Plaintiff raises several challenges to the ALJ's decision, including, inter alia, his contention that the ALJ erred when considering Plaintiff's mental impairments at step three of the sequential evaluation. Plaintiff's Moving Brief, ECF No. 22, pp. 24-33. Plaintiff specifically challenges the ALJ's consideration of the paragraph B criteria of Listings 12.04 and 12.06. Id. This Court agrees.

At step three, an ALJ considers whether the combination of the claimant's medically determinable impairments meets or equals the severity of one of the impairments in the Listing of Impairments. 20 C.F.R. § 404.1520(a)(4)(iii). An impairment meets a listed impairment if it satisfies "'all of the specified medical criteria. An impairment that manifests only some of those criteria, no matter how severely, does not qualify.'" Jones, 364 F.3d at 504 (quoting Sullivan v. Zebley, 493 U.S. 521, 530 (1990)) (emphasis in original). "A claimant cannot qualify for benefits under the 'equivalence' step by showing that the overall functional impact of his unlisted impairment or combination of impairments is as severe as that of a listed impairment." Sullivan, 493 U.S. at 531 (emphasis added). "[T]he medical criteria defining the listed impairments [are set] at a higher level of severity than the statutory standard" because the "listings define impairments that would prevent an adult, regardless of his age, education, or work experience, from performing any gainful activity, not just 'substantial gainful activity.'" Id. at 532 (emphasis in original) (quoting 20 C.F.R. § 416.925(a)). Although an ALJ is not required to use "particular language" when determining whether a claimant meets a listing, the ALJ's discussion must provide for "meaningful review." Jones, 364 F.3d at 505 (citing Burnett, 220 F.3d at 120). Accordingly, if the ALJ's decision, "read as a whole, illustrates that the ALJ considered the appropriate factors in reaching the conclusion that [the claimant] did not meet the requirements for any listing," "[t]his discussion satisfies Burnett's requirement that there be sufficient explanation to provide meaningful review of the step three determination." Id.

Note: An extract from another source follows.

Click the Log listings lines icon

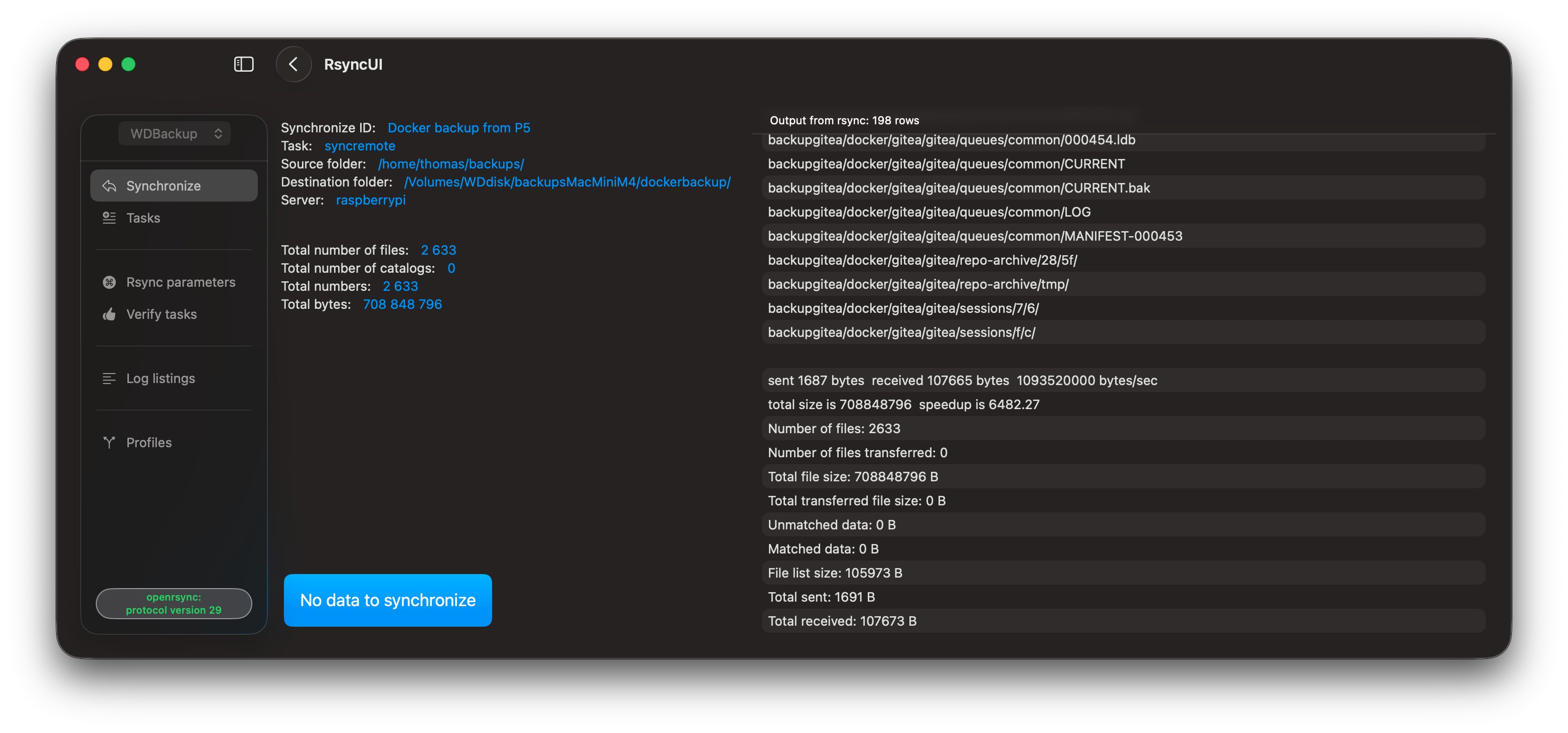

Listing 12.04 addresses depressive, bipolar, and related disorders, and Listing 12.06 addresses anxiety and obsessive-compulsive disorders. 20 C.F.R. Pt. 404, Subpt. P, App. 1, §§ 12.04, 12.06 (2017). In order to meet either of these Listings, a claimant must satisfy these Listings' paragraph A criteria and either the paragraph B or the paragraph C criteria of these Listings. Id. The paragraph B criteria are met when a claimant has an extreme limitation of one, or a marked limitation of two, of the following four mental functional areas: the ability to understand, remember, or apply information; the ability to interact with others; the ability to concentrate, persist, or maintain pace; and the ability to adapt or manage oneself. Id. The paragraph C criteria are met if the claimant's mental disorder is "serious and persistent[,]" i.e., the claimant has a medically documented history of the existence of the disorder over a period of at least two years and there is evidence of both of the following: (1) medical treatment, mental health therapy, psychosocial support(s), or a highly structured setting(s) that is ongoing and that diminishes the symptoms and signs of the claimant's mental disorder; and (2) marginal adjustment, i.e., the claimant has minimal capacity to adapt to changes in the claimant's environment or to demands that are not already part of his daily life. Id.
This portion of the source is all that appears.